Supplied data:

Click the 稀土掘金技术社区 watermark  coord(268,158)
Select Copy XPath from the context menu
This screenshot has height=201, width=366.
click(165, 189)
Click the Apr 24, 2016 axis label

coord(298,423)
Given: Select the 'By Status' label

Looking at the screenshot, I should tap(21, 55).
* * *
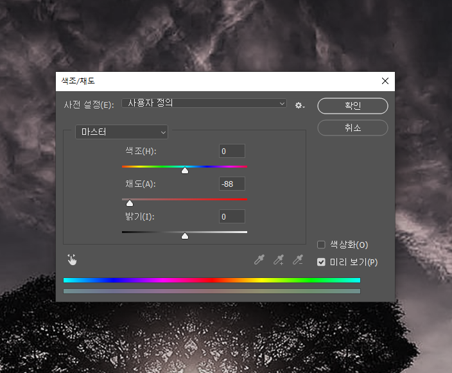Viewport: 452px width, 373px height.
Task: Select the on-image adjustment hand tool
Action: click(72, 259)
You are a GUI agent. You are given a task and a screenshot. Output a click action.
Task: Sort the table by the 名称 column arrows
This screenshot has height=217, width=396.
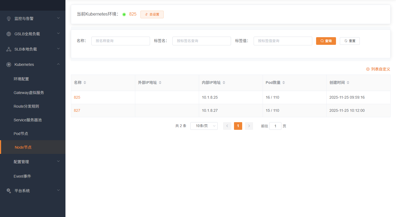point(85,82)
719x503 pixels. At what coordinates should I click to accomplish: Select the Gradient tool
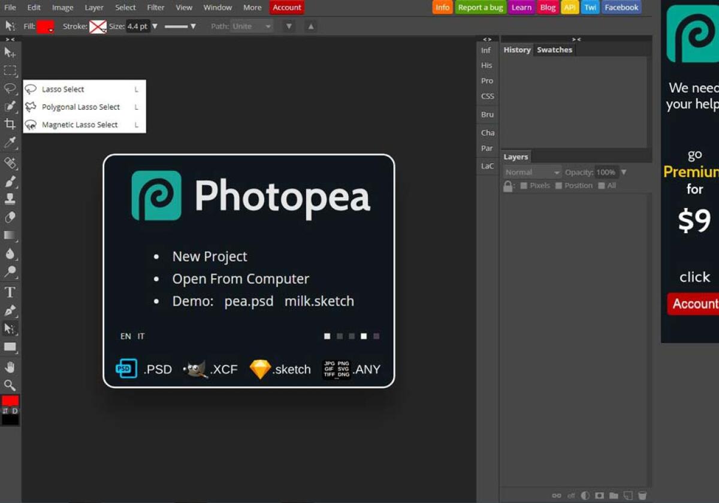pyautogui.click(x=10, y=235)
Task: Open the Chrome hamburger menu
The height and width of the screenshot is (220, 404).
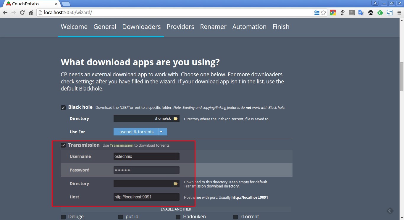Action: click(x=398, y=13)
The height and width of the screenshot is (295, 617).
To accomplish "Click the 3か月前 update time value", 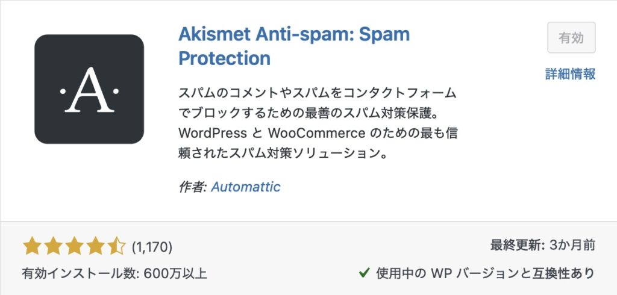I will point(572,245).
--
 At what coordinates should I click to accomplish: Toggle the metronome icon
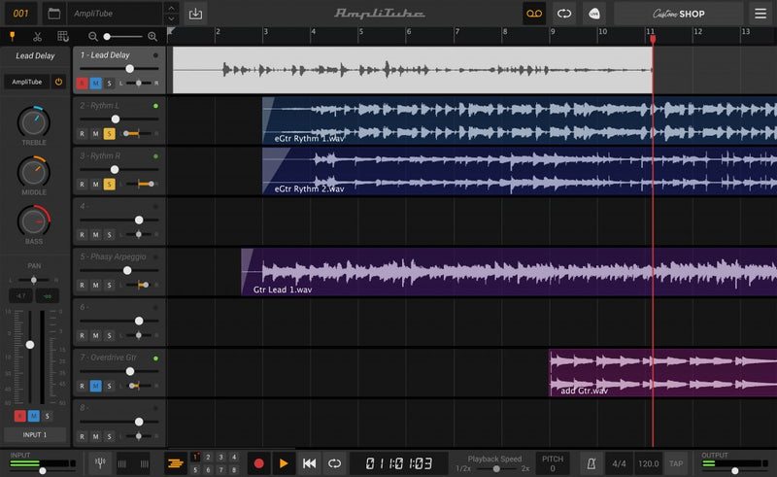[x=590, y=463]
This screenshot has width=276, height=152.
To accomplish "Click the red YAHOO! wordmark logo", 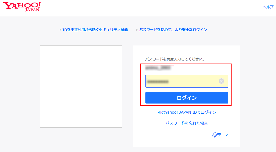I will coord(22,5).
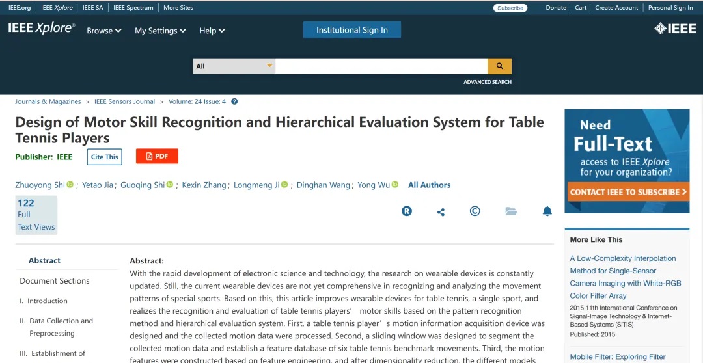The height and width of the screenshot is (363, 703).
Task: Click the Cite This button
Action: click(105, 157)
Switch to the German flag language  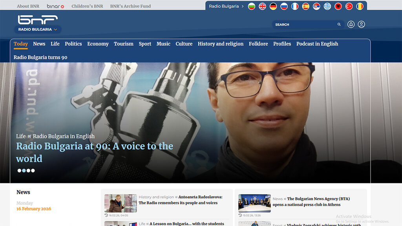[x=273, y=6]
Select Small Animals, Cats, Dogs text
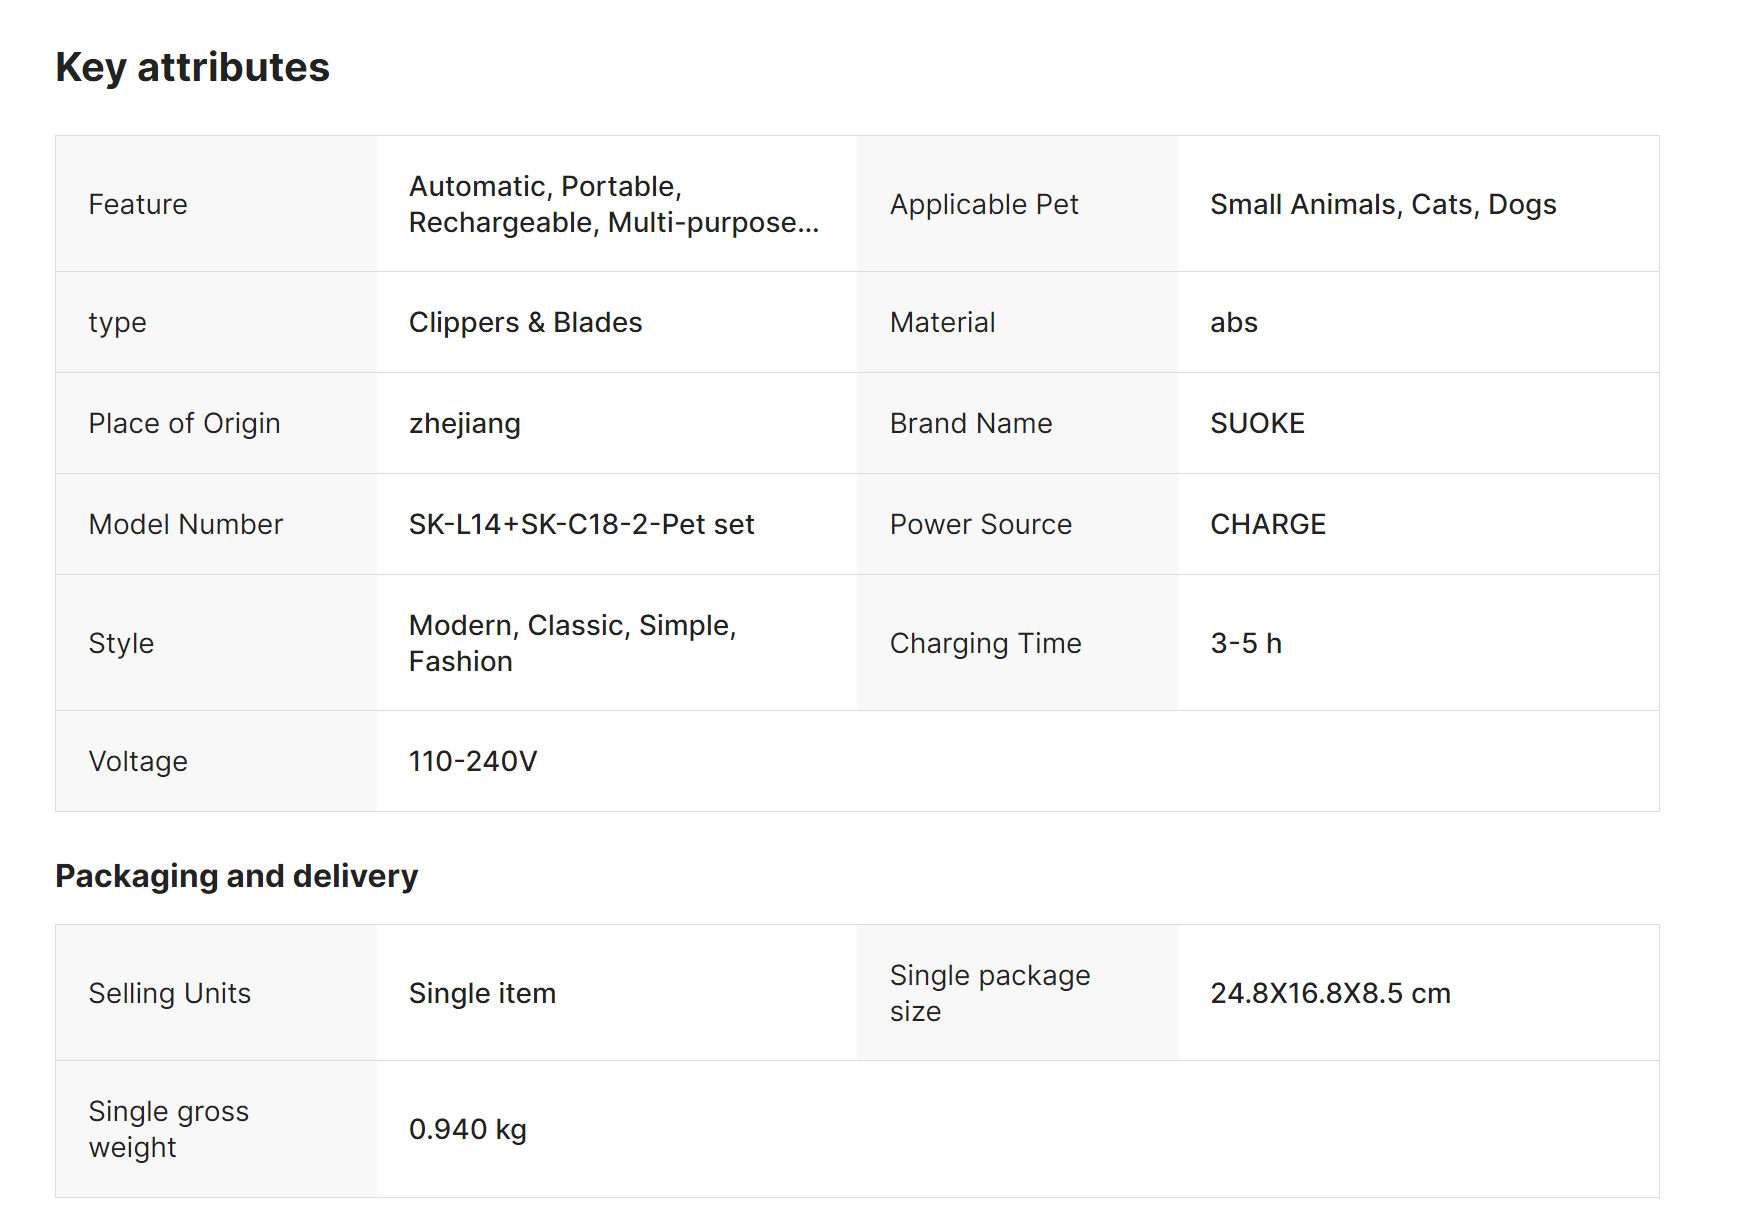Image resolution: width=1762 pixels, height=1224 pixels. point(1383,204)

Problem to work on:
Show every line from the listing above in which the string "menu" appears.

Answer box:
Select Copy XPath from the context menu
Task: Open the Chrome hamburger menu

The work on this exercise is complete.